Ainsi, parmi les 70 % de Français qui seraient intéressés par des dépistages en pharmacie (cholestérol, carence en fer, diabète, maladie de Lyme), 56 % seraient prêts à payer pour ce service à hauteur de 15 euros (selon une étude Satispharma et Opinionway menée en février-mars 2018 auprès de 1 001 personnes fréquentant des officines).
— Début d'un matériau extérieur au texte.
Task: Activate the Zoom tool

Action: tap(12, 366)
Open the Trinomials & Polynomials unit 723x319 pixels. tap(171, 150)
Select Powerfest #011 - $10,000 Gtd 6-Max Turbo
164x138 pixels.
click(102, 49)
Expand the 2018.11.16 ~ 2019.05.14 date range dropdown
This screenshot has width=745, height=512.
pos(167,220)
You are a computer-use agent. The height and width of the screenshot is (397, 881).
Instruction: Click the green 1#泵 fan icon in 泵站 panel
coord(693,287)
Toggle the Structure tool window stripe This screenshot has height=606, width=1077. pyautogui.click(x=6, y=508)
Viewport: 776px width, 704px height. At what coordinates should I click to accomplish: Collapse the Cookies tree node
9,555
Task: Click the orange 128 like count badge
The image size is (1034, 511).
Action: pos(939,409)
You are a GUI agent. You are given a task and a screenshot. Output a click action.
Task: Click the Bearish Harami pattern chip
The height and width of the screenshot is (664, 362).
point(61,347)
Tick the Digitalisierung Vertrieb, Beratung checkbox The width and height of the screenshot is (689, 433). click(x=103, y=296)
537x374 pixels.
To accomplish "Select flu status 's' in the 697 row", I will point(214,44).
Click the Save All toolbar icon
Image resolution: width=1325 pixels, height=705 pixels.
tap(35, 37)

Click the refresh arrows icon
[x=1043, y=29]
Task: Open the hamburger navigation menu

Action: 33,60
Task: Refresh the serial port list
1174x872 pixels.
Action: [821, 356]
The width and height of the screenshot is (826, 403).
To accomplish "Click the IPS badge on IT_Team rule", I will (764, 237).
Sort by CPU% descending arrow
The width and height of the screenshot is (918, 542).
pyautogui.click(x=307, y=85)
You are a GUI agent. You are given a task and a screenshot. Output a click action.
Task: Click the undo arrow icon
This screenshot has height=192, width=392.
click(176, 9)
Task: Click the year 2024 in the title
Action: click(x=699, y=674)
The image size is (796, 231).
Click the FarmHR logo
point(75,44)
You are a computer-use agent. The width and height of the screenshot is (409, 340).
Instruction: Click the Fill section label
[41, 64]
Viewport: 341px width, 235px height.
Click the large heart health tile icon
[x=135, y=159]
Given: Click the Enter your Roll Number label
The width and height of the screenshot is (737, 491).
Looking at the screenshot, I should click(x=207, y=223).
Dans son édition précédente, cette même étude montrait qu’un quart des patients chroniques seraient prêts à payer entre 5 et 10 euros pour une PDA (étude menée auprès de 4 043 patients en janvier-février 2017).
Une autre étude menée par IFOP pour le groupement Giropharm (février 2017, 1 040 personnes) indique qu’environ que 70 % des Français seraient intéressés par des check-up de santé de 30 minutes avec le pharmacien (pour les « maux du quotidien », la « vaccination », les « petits bobos »), dont 45 % seraient prêts à payer pour ces services.
Moins récente, mais tout aussi intéressante, une étude de 2016 menée par Pharma Système Qualité auprès de 50 000 personnes sur les services en pharmacie : 53,6 % d'entre elles ont déclaré être intéressés par des tests de dépistage (angine, grippe, diabète), 43 % par des rendez-vous personnalisés (nutrition, poids, tabac) et 38,5 % par une livraison. En revanche, ils sont moins nombreux à être intéressés par la PDA (30,3 %). Par ailleurs, selon le service proposé, ils sont entre 13 et 24 % à être prêts à payer, avec une proportion bien plus élevée chez les moins de 35 ans (entre 34 et 61 % sont prêts à payer). Mais attention : les plus jeunes sont aussi les plus exigeants par rapport à la qualité de la prestation, son contenu et son prix. La pharmacie a donc tout intérêt à s’investir dans les services, mais en s’assurant de leur grande qualité.